Currently, the USAF's position is that the level of contaminants found in the life-support system is within acceptable levels. But sources say the service has not accounted for environmental conditions, which might cause seals to leak.

"The overfill states on fluids can occur because of pressure change and the failed engine seals or slightly compromised engine seals probably go undetected, so when these things occur it is most likely not on an aircraft that has been prepped for the testing," the source says. "Testing of the carbon filter wouldn't necessarily find the toxins created in these situations because it seems that those things are all very hard to detect even when looking for them."

Those leaked chemicals could be entering into the Raptor's engine bleed air system. Once the bleed air system is compromised it affects everything downstream including the on-board oxygen generation system (OBOGS), the cockpit cooling/heating system, and cabin pressurization (particularly the diffuser behind the ejection seat).

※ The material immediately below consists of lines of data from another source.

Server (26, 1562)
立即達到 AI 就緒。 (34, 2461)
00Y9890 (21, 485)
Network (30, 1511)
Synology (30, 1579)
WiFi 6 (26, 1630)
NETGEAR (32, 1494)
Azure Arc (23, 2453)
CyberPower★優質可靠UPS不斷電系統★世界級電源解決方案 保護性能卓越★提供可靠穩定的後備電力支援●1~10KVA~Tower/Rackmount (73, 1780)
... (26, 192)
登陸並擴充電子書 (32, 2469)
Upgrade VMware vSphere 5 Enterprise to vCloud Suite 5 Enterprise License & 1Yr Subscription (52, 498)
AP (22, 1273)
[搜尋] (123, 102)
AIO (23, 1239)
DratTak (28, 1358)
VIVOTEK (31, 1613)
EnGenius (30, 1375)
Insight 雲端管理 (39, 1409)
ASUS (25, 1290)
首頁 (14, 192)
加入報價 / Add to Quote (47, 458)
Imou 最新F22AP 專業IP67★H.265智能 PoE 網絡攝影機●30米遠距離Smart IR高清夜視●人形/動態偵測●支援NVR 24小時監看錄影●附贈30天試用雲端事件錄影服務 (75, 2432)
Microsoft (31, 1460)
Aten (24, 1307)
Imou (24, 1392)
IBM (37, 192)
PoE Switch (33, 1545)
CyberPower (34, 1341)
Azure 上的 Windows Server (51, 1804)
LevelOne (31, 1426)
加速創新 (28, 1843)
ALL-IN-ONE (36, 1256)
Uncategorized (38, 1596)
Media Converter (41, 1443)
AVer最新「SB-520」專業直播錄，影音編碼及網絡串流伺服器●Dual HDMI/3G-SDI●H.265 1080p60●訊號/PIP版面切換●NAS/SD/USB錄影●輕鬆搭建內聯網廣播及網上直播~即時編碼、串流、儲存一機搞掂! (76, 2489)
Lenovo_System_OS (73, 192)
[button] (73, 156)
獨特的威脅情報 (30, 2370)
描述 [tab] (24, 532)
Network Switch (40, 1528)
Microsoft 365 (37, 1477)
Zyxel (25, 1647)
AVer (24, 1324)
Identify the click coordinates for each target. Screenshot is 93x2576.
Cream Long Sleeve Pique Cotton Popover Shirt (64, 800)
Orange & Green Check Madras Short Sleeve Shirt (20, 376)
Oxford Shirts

The OBOGS has been found to be a great filter by itself, but the other systems using bleed air that are feeding into the cockpit are completely reliant upon filtering and conditioning of engine bleed air.

Nor has the USAF taken into account the toxicity of normally benign chemicals when they are heated to a certain point (such as when passing through the jet's bleed air system). A source uses the example of tricresyl phosphate, which is found in many lubricants on the flight line.

"If you take tricresyl phosphate (TCP) and tested it like the air force did in 1954--they found that the clouds formed at 600° Fahrenheit are much more toxic than the undecomposed material," he says. "A 1995 air force study found oils containing TCP when heated at high temp changed the compounds and increased the neurotoxicity."

Sources say that while the hyperventilation/acceleration atelectasis hypothesis explains some of what is happening in the air, it does not account for maintainers getting sick on the ground. Exposure to toxic fumes would account for those cases.

"That is how it could be even maintainers of the aircraft are getting symptoms," a source says. "Essentially all of us who have ever breathed off of OBOGS from the jet with engines running or been in the cockpit with the diffuser running could have been exposed."